• **Your instructions**
Revise the records below by replacing every occurrence of "Where should I click to" with "Where do I click to", leaving everything else unchanged.

[Dataset entries]
^^^^^^^^^^^^^^^^

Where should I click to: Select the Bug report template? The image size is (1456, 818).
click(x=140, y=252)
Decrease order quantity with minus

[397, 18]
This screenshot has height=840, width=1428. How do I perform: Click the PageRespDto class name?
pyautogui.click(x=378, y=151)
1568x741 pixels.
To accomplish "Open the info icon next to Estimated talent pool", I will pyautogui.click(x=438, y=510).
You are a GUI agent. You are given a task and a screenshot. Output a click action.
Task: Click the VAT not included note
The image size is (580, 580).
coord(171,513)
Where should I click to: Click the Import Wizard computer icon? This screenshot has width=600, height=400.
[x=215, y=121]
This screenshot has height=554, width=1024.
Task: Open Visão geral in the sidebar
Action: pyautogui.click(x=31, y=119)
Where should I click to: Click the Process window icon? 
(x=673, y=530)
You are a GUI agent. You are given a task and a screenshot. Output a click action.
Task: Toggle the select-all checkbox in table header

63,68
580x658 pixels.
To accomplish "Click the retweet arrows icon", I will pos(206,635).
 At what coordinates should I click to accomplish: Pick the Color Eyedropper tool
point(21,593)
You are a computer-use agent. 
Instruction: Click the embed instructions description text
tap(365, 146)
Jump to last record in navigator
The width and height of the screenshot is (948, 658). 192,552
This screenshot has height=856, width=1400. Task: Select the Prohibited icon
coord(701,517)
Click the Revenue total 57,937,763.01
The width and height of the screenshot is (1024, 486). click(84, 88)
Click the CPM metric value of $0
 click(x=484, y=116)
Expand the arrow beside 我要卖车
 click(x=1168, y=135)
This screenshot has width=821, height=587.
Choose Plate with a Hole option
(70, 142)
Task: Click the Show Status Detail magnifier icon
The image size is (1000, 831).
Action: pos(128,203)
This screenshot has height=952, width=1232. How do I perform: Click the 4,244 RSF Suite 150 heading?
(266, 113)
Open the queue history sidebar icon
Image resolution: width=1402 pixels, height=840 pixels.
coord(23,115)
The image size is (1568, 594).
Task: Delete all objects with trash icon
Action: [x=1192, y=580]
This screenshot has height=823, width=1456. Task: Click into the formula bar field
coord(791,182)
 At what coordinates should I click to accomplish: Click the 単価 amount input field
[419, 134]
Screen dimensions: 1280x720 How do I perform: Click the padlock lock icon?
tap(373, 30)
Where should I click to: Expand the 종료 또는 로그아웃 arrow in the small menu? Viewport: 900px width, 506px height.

^^^^^^^^^^^^^^^^

• **Solution to the exercise**
Where do I click to: Select the Bug report template? The image size is (1456, 818).
click(x=140, y=252)
Decrease order quantity with minus

[397, 18]
This screenshot has height=840, width=1428. How do I perform: Click the PageRespDto class name?
pyautogui.click(x=378, y=151)
1568x741 pixels.
To accomplish "Open the info icon next to Estimated talent pool", I will pyautogui.click(x=438, y=510).
You are a GUI agent. You are given a task and a screenshot. Output a click action.
Task: Click the VAT not included note
The image size is (580, 580).
coord(171,513)
Where do I click to: Click the Import Wizard computer icon? This screenshot has width=600, height=400.
[x=215, y=121]
This screenshot has height=554, width=1024.
Task: Open Visão geral in the sidebar
Action: pyautogui.click(x=31, y=119)
Where do I click to: Click the Process window icon? 
(x=673, y=530)
You are a GUI agent. You are given a task and a screenshot. Output a click action.
Task: Toggle the select-all checkbox in table header

63,68
580x658 pixels.
To accomplish "Click the retweet arrows icon", I will pos(206,635).
 At what coordinates should I click to accomplish: Pick the Color Eyedropper tool
point(21,593)
You are a computer-use agent. 
Instruction: Click the embed instructions description text
tap(365, 146)
Jump to last record in navigator
The width and height of the screenshot is (948, 658). 192,552
This screenshot has height=856, width=1400. Task: Select the Prohibited icon
coord(701,517)
Click the Revenue total 57,937,763.01
The width and height of the screenshot is (1024, 486). click(84, 88)
Click the CPM metric value of $0
 click(x=484, y=116)
Expand the arrow beside 我要卖车
 click(x=1168, y=135)
This screenshot has width=821, height=587.
Choose Plate with a Hole option
(70, 142)
Task: Click the Show Status Detail magnifier icon
The image size is (1000, 831).
Action: pos(128,203)
This screenshot has height=952, width=1232. How do I perform: Click the 4,244 RSF Suite 150 heading?
(266, 113)
Open the queue history sidebar icon
Image resolution: width=1402 pixels, height=840 pixels.
coord(23,115)
The image size is (1568, 594).
Task: Delete all objects with trash icon
Action: [x=1192, y=580]
This screenshot has height=823, width=1456. Task: Click into the formula bar field
coord(791,182)
 At what coordinates should I click to accomplish: Click the 単価 amount input field
[419, 134]
Screen dimensions: 1280x720 How do I perform: Click the padlock lock icon?
tap(373, 30)
Where do I click to: Expand the 종료 또는 로그아웃 arrow in the small menu? Viewport: 900px width, 506px height.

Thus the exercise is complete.